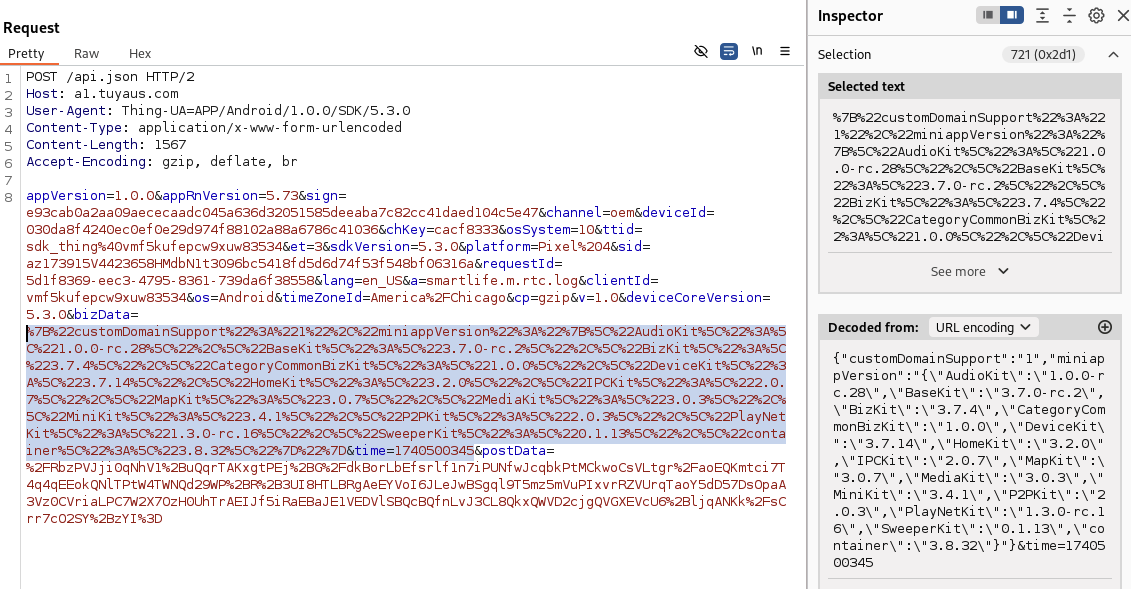Switch to the Raw tab

tap(86, 54)
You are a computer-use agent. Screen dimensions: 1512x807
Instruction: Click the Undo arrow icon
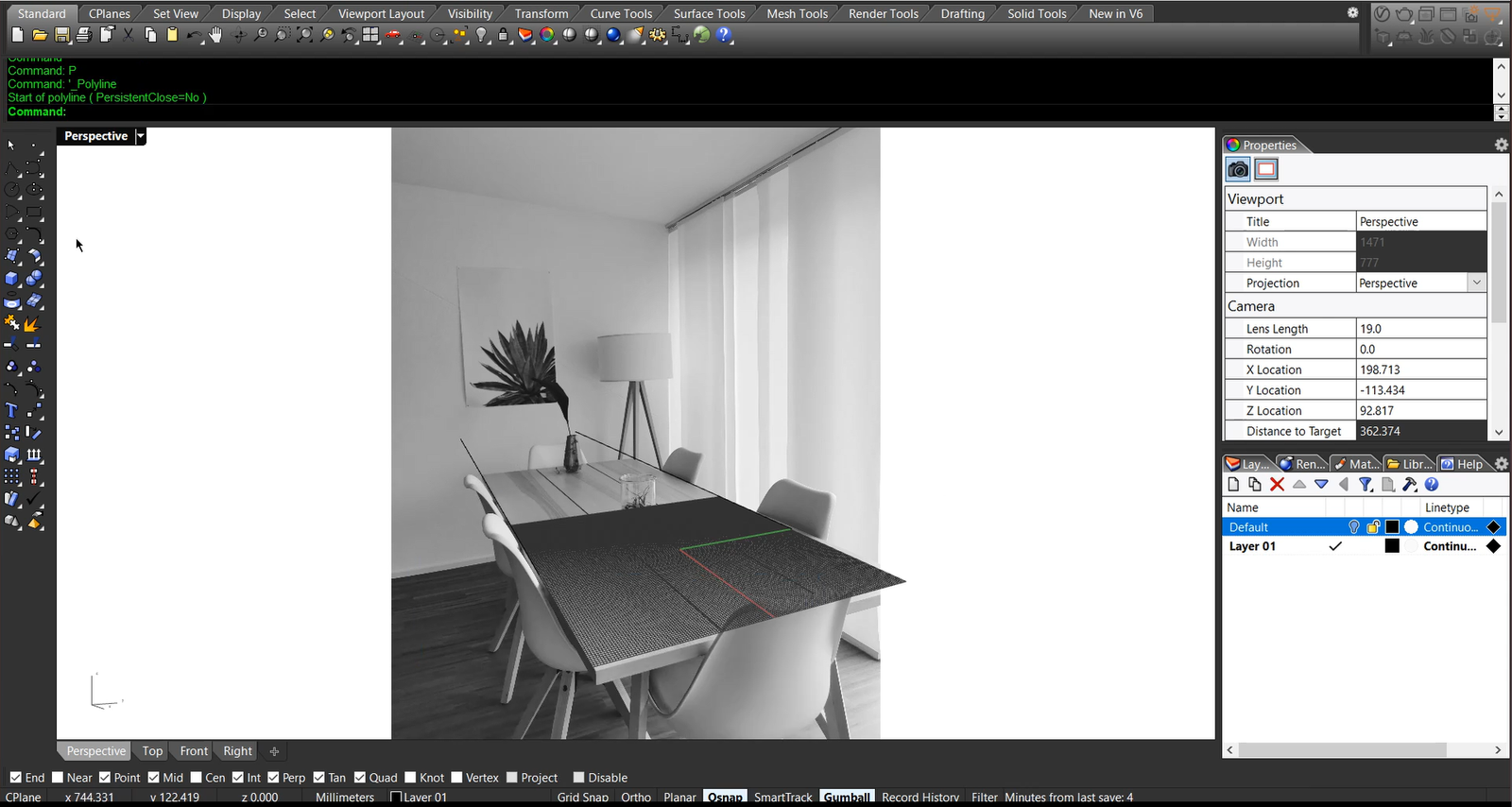point(194,35)
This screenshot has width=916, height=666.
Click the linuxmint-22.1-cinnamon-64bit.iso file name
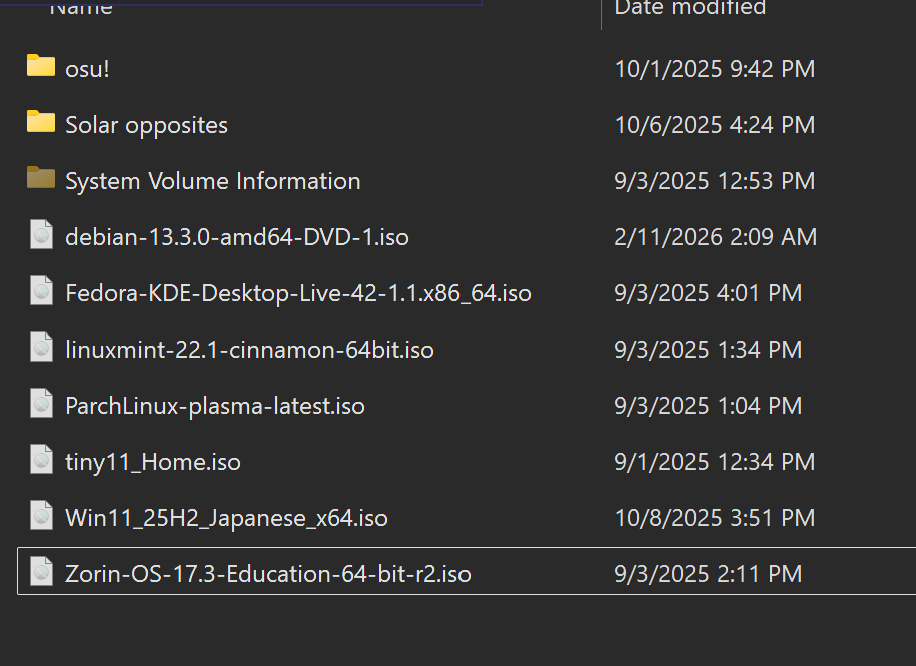point(249,350)
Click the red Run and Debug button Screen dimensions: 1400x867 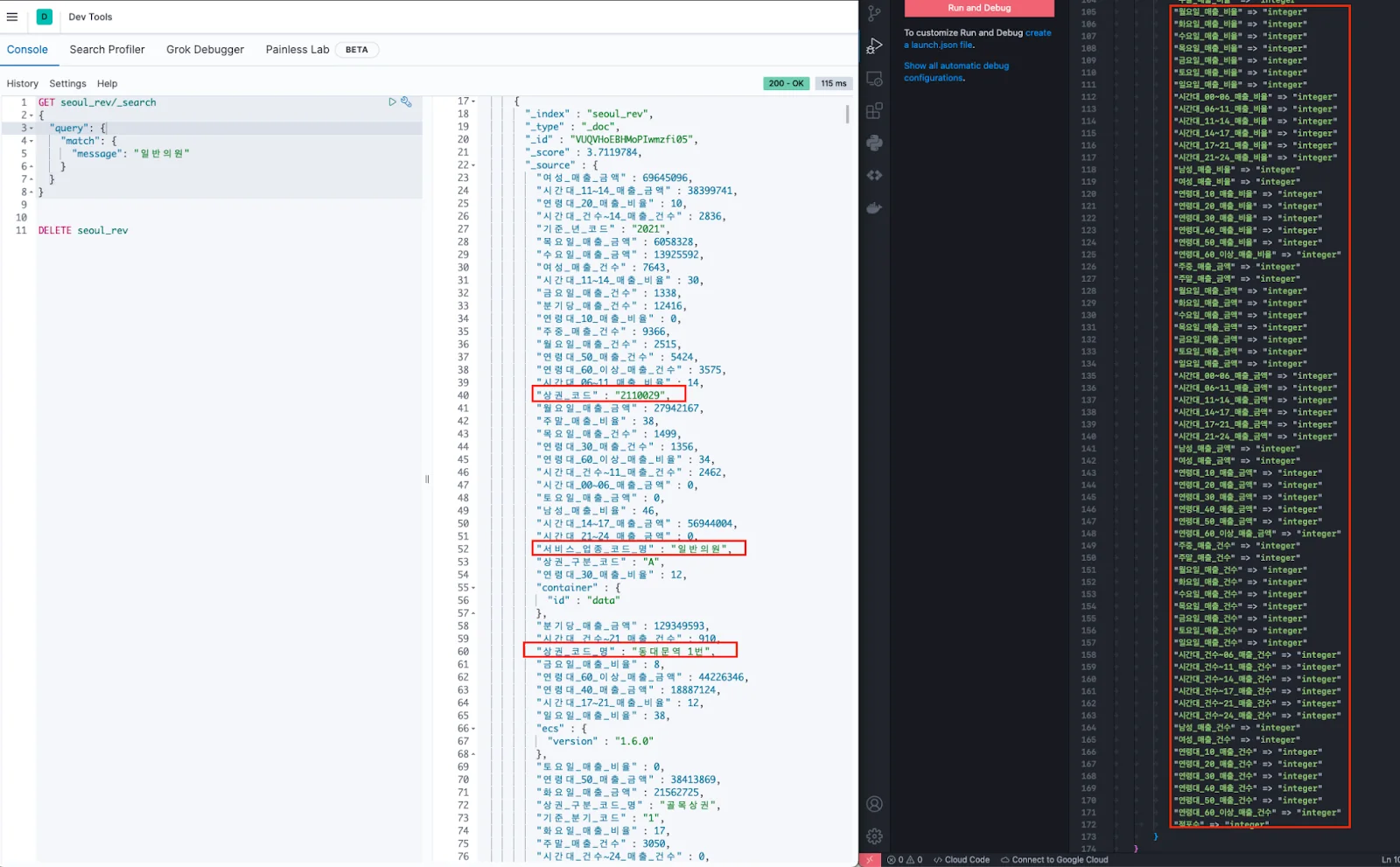(x=979, y=8)
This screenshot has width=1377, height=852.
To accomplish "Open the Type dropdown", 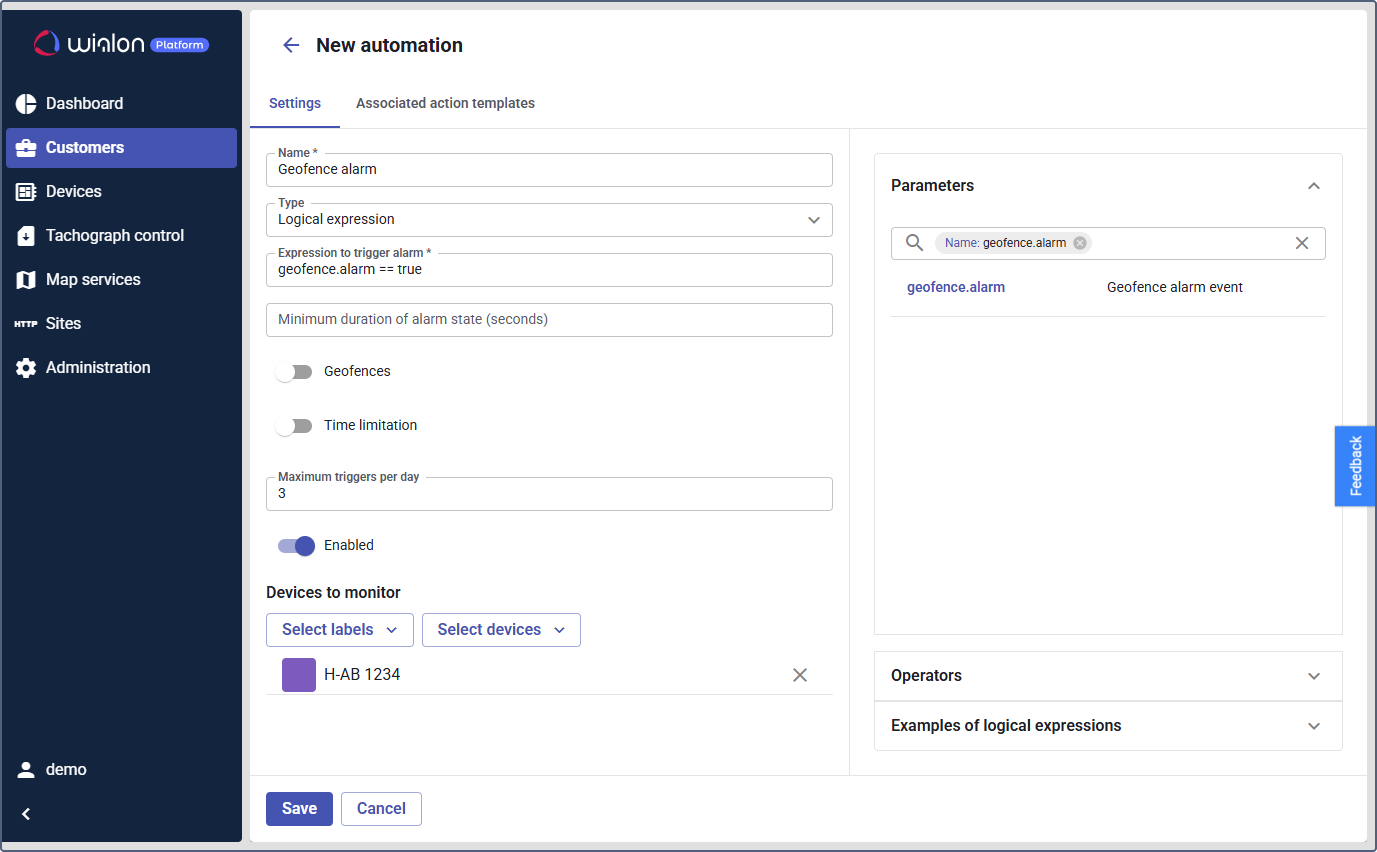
+===+
ASSIGNED TASK :: Nothing but a number is expected here: the number of lines in the entries that include the word "height".

EXERCISE RESPONSE :: 2